◆ **Task prompt**:
Only one stretch of the data below is needed. Output the lines from the one with "456x608 pixels. At" up to and including the one with "You are a computer-use agent. The width", exactly as they stand.

◆ **Data listing**:
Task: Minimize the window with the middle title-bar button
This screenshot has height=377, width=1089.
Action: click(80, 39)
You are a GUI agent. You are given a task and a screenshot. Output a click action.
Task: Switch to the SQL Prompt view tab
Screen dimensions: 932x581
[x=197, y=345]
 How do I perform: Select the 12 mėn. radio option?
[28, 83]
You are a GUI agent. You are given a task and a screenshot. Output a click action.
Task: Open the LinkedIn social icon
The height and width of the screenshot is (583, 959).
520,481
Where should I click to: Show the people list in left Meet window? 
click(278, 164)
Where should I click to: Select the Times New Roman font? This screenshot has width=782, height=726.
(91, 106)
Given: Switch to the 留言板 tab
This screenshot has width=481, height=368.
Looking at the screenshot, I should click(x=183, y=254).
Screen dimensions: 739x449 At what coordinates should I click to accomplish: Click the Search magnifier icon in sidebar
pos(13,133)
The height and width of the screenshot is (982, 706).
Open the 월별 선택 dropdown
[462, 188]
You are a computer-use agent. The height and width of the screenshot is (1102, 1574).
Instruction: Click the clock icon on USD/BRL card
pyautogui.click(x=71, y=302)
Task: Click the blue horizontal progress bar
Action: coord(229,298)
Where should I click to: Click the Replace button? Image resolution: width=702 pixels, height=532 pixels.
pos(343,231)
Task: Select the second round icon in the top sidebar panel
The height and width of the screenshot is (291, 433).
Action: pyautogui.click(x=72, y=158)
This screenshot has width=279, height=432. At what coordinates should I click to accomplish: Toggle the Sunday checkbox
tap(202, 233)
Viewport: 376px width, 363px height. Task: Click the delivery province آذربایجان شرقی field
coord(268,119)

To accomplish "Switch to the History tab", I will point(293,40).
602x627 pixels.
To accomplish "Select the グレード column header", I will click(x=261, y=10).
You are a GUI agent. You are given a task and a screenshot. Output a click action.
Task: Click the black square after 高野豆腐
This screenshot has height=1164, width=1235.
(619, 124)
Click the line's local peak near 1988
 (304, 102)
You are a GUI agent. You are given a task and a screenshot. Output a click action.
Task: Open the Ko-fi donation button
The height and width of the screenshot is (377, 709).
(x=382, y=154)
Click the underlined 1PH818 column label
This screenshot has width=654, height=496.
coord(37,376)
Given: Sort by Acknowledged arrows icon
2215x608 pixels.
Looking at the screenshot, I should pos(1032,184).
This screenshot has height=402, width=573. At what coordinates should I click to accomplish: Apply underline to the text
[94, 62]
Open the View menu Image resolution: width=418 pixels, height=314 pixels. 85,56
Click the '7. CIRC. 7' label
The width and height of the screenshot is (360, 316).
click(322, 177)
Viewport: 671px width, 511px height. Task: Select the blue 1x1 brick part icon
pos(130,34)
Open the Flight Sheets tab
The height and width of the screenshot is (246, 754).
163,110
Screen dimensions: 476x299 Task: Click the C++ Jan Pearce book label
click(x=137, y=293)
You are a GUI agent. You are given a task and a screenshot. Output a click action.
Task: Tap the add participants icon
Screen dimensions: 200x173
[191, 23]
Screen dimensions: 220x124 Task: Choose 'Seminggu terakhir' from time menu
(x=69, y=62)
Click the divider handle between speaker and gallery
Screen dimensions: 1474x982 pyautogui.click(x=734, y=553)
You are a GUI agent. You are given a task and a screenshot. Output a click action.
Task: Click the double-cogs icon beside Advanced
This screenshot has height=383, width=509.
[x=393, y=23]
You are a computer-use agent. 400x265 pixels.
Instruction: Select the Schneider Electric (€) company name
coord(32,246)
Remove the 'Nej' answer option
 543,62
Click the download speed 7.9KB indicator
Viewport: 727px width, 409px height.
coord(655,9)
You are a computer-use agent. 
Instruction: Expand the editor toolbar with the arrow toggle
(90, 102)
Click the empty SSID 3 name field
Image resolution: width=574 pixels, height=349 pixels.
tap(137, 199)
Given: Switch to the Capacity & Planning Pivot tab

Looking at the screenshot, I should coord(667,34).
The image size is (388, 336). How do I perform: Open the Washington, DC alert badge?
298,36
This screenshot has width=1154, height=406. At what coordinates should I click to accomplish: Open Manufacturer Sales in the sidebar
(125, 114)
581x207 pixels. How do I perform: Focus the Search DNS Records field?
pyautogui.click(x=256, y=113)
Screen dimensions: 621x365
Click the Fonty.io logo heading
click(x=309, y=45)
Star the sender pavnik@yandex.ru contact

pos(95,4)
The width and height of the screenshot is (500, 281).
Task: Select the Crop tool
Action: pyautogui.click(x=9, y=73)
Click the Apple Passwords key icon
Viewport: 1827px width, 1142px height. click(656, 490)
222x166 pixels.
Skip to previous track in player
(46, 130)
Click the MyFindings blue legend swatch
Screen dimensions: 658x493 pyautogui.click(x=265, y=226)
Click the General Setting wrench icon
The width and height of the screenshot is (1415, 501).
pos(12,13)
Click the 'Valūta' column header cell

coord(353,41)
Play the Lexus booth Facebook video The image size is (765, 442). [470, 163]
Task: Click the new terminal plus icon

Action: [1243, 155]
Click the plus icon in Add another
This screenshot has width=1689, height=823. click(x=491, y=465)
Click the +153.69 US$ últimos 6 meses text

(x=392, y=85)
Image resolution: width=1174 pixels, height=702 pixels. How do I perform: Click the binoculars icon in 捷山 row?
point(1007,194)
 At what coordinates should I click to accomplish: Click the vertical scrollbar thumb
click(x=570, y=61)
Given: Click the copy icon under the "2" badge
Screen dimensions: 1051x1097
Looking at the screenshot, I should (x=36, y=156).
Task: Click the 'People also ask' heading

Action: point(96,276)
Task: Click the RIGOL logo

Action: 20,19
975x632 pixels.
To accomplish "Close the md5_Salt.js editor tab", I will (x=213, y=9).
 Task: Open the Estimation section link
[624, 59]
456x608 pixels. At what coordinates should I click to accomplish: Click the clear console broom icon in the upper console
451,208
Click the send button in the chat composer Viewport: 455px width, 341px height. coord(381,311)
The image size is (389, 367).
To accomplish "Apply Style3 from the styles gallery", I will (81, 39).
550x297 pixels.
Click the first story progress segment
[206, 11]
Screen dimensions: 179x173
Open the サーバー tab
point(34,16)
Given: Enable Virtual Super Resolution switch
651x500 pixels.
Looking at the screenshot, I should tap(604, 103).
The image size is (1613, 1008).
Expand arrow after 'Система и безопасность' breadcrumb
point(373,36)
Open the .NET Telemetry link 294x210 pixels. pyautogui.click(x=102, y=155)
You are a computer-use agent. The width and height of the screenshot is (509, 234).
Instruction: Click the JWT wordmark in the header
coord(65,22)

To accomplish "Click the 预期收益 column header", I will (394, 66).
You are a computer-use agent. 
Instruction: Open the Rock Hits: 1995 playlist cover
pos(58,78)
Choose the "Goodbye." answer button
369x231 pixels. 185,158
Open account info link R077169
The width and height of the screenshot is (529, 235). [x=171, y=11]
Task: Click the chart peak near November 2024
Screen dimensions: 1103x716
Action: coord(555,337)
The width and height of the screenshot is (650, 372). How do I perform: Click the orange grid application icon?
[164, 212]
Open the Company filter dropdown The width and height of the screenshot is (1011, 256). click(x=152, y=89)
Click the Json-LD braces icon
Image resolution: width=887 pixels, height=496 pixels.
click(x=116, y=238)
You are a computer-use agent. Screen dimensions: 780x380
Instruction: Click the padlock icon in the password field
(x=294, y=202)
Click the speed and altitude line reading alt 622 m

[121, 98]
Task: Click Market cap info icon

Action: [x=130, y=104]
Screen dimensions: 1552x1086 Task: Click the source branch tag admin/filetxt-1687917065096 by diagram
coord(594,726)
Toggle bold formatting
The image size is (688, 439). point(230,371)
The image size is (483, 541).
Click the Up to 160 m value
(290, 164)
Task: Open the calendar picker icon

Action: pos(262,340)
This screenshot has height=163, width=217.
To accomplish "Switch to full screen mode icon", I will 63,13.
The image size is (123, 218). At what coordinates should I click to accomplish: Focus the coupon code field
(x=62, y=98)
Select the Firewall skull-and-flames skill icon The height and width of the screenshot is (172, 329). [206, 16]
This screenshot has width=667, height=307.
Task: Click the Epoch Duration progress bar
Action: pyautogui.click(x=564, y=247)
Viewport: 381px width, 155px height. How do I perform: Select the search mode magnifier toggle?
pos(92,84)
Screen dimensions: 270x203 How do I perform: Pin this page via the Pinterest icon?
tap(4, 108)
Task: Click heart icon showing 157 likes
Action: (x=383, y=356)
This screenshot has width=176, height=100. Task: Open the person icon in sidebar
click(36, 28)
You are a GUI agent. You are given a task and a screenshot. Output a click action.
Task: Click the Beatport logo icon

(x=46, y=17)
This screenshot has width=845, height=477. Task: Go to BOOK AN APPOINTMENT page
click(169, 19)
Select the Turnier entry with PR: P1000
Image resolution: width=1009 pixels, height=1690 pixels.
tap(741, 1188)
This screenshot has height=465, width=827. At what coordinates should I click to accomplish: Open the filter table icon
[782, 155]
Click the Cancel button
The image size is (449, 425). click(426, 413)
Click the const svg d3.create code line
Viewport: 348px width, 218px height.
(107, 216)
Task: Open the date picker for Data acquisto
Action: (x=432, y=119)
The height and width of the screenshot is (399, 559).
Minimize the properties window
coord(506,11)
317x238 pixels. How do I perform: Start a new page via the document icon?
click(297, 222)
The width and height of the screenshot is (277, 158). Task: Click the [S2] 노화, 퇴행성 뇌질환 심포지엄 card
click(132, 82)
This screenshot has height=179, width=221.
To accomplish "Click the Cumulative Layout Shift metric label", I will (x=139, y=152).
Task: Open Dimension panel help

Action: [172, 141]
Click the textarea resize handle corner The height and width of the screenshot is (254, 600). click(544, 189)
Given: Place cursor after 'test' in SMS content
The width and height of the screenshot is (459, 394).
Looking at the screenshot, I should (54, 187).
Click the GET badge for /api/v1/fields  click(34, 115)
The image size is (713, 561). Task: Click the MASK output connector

◆ **Written reply**:
456x608 pixels. At what coordinates should I click to accomplish: Click the clear console broom icon in the upper console
451,208
Click the send button in the chat composer Viewport: 455px width, 341px height. coord(381,311)
The image size is (389, 367).
To accomplish "Apply Style3 from the styles gallery", I will (81, 39).
550x297 pixels.
Click the first story progress segment
[206, 11]
Screen dimensions: 179x173
Open the サーバー tab
point(34,16)
Given: Enable Virtual Super Resolution switch
651x500 pixels.
Looking at the screenshot, I should tap(604, 103).
The image size is (1613, 1008).
Expand arrow after 'Система и безопасность' breadcrumb
point(373,36)
Open the .NET Telemetry link 294x210 pixels. pyautogui.click(x=102, y=155)
You are a computer-use agent. The width and height of the screenshot is (509, 234).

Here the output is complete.